** What the task asks **
Give back, word for word, the rows from the line with "Image resolution: width=671" up to and including the last row. Leave the pictures out of your answer.

** Dataset records **
# # # #

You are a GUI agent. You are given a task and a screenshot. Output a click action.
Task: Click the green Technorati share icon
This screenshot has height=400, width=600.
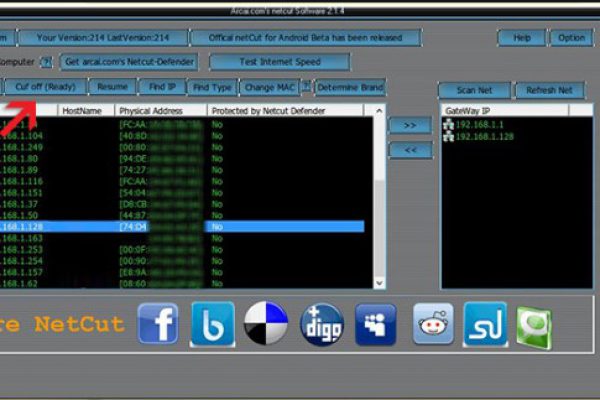[x=533, y=324]
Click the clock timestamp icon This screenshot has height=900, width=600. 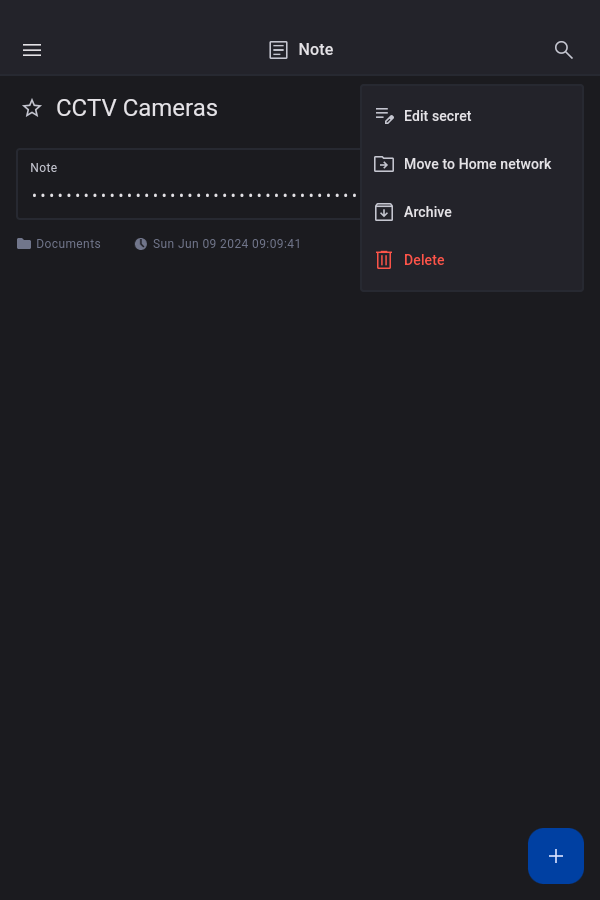point(141,244)
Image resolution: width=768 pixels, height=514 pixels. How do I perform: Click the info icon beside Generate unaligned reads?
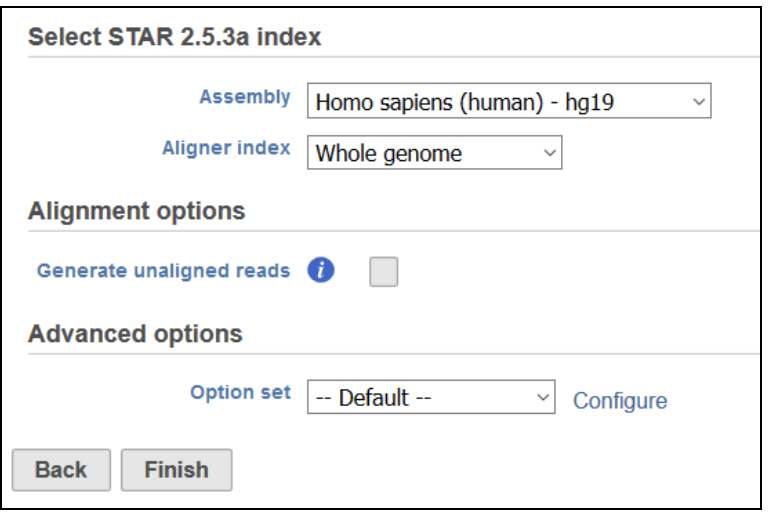coord(321,270)
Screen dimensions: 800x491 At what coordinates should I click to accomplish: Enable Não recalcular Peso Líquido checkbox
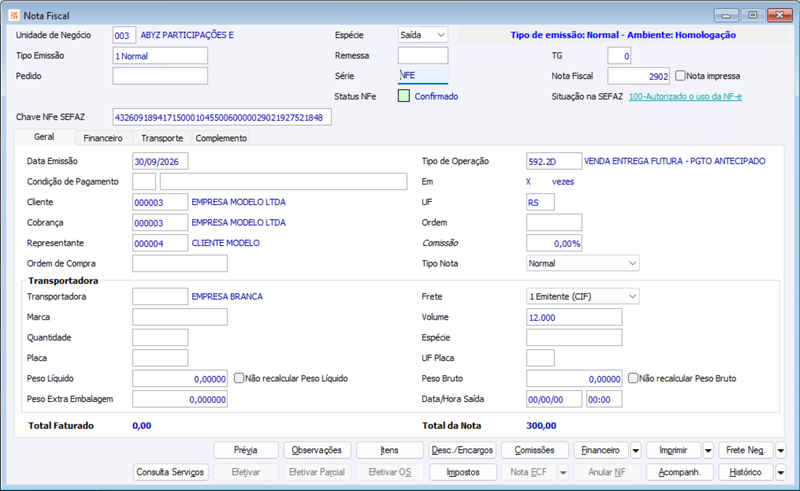point(239,378)
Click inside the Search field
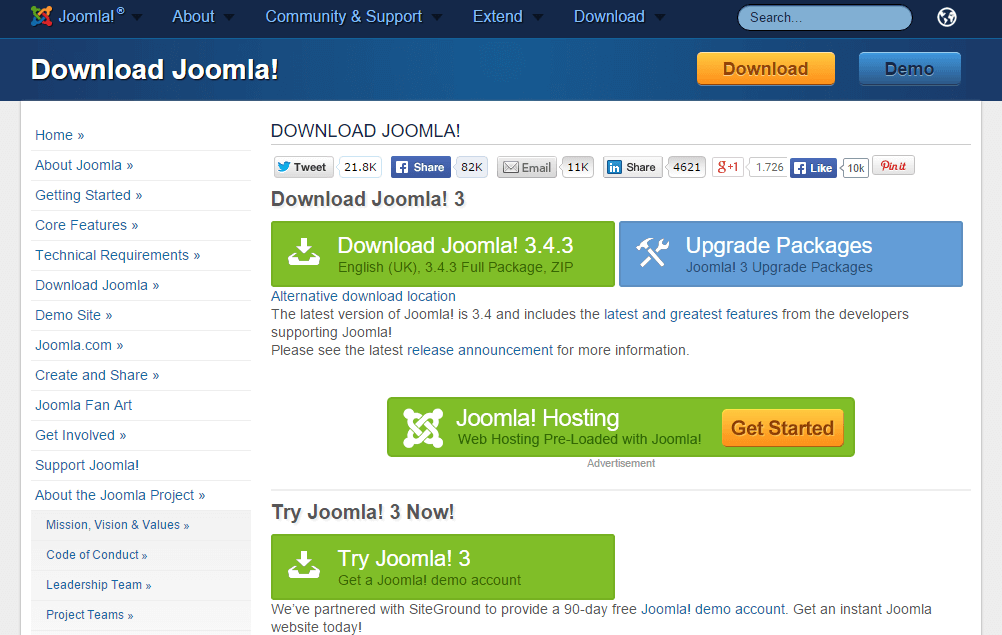 coord(820,17)
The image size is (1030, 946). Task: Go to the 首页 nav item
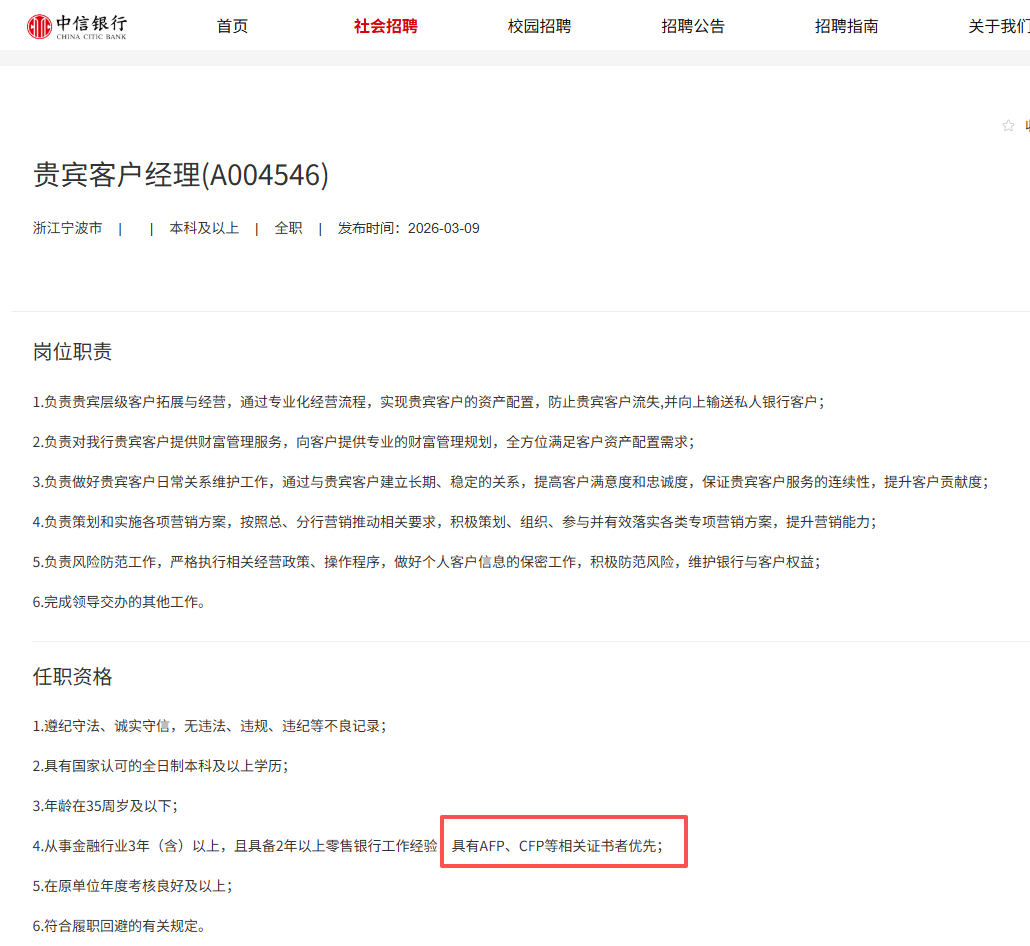point(232,26)
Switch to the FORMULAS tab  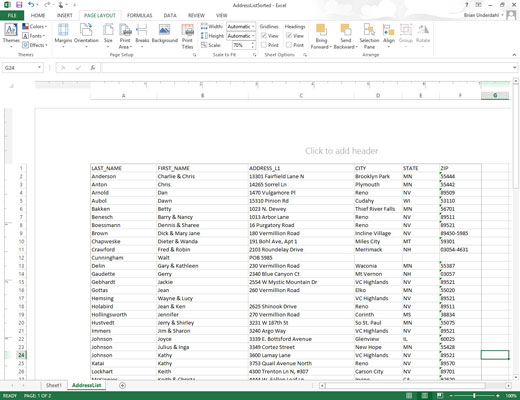[139, 15]
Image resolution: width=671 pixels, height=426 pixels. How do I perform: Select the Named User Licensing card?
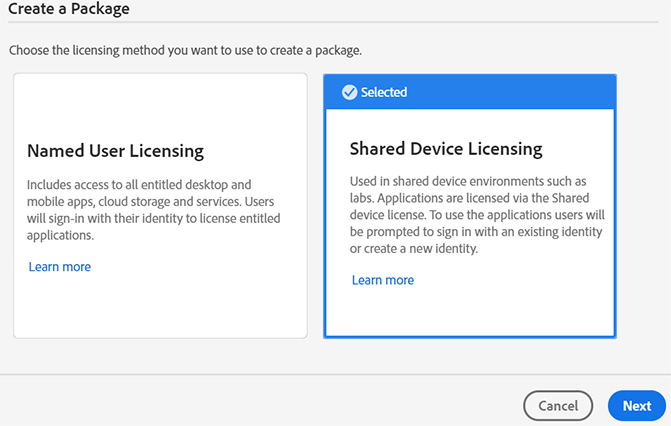click(x=160, y=300)
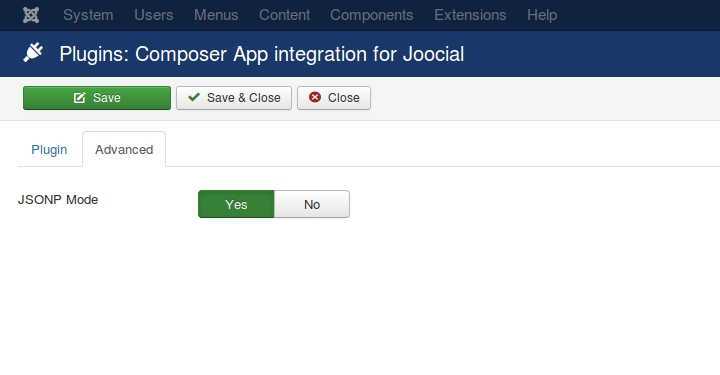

# # # #

** Answer for the task **
Image resolution: width=671 pixels, height=426 pixels. How do I perform: Select the Named User Licensing card?
click(x=160, y=300)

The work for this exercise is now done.